As the days draw closer to change, those against the legislation aren't giving up their fight to get the law off the books.
Our neighbor, Indiana, has been Right to Work for exactly one year this month. How has the law worked for them?
We went to the Hoosier state and toured a plant in Fort Wayne that's owned by a Michigan-based company.
We wanted to know how much of a role Right to Work played in the company's expansion there, and how the workers feel about working in a non-union shop. What we found may surprise you.
With a population of 253,000, Fort Wayne is Indiana's second largest city.
Manufacturing is deeply rooted in the city. In fact, General Motors says it's home to one of its most productive assembly plants. The Fort Wayne facility produces the GMC Sierra and Chevy Silverado pick up trucks.
It's also where Android Industries expanded its operations last year, hiring 90 people and running three shifts. Here, they supply the GM truck plant with tires and wheels, as the trucks assembled.
"It would have been impossible to work out of Auburn Hills and ship parts to them. You have to be within a close proximity to them," said Dave Donnay, vice president of business systems at the Android Headquarters in Auburn Hills
Donnay was part of the expansion process.
"Indiana has been a very company-friendly place to work," he said.
Right to Work legislation was a hot button issue around the time Android made its plans public. The Indiana Economic Development Corporation even listed Android Industries as one of the companies that chose Indiana because of the legislation.
"The decision to go where we are today was driven by a lot of factors. The main one was our customer," Donnay said.
Android has operations around the world. In some plants, workers are represented by union, and others are non-union like in Fort Wayne.
Donnay believes the legislation works because it leaves the option of paying union dues in the hands of the worker.
"The employee has a choice, and in America, we should have choices. We shouldn't be forced to do anything," he said.
Critics worry Right to Work will bring lower wages and benefits, and create uneasy working relationships with management. We randomly asked employees on the plant floor.

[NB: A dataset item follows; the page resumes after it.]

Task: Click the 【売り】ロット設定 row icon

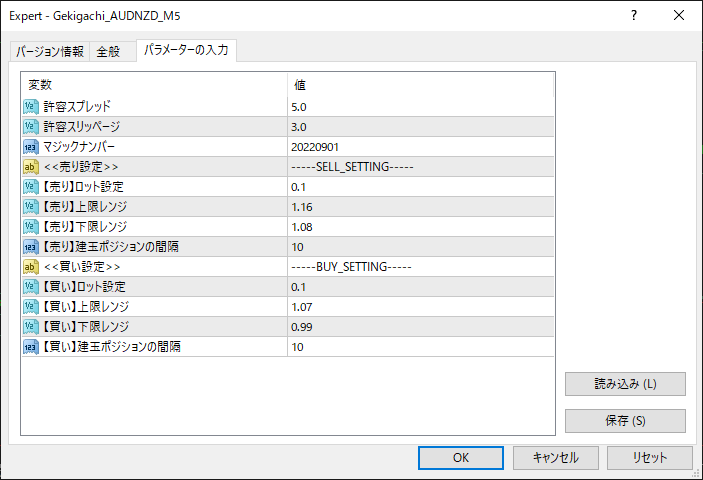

"I have fun everyday," said worker Veronica Ramos. "I like that it's first shift, I get to choose when I work. The pay's not bad."
"This is a great place to work. It's fun. Staff, boss, they are all considerate of each other. Everybody's a team player," said worker Lionel Green.
While he understands both the fear and the hope of this new legislation for Michigan, Donnay says Android hasn't had any issues in its plants, and the state should welcome this new chapter.
"I would hope that more companies would come to Michigan. That's what we need, that's what we need in our state. We need to attract good companies," he said.
Keep in mind, this is just one of many views about the legislation in Indiana.
We requested an interview with the IEDC about their list, but were told no one was available. We also put in requests to a number of labor and teachers unions in Indiana - we were also declined.
The UAW in Fort Wayne told us it won't know how Right to Work will play out until its labor negotiation next year.
The AFL-CIO in Indiana maintains the law deteriorates wages and benefits.
In the meantime, Michigan's Right to Work legislation is expected to take effect March 27.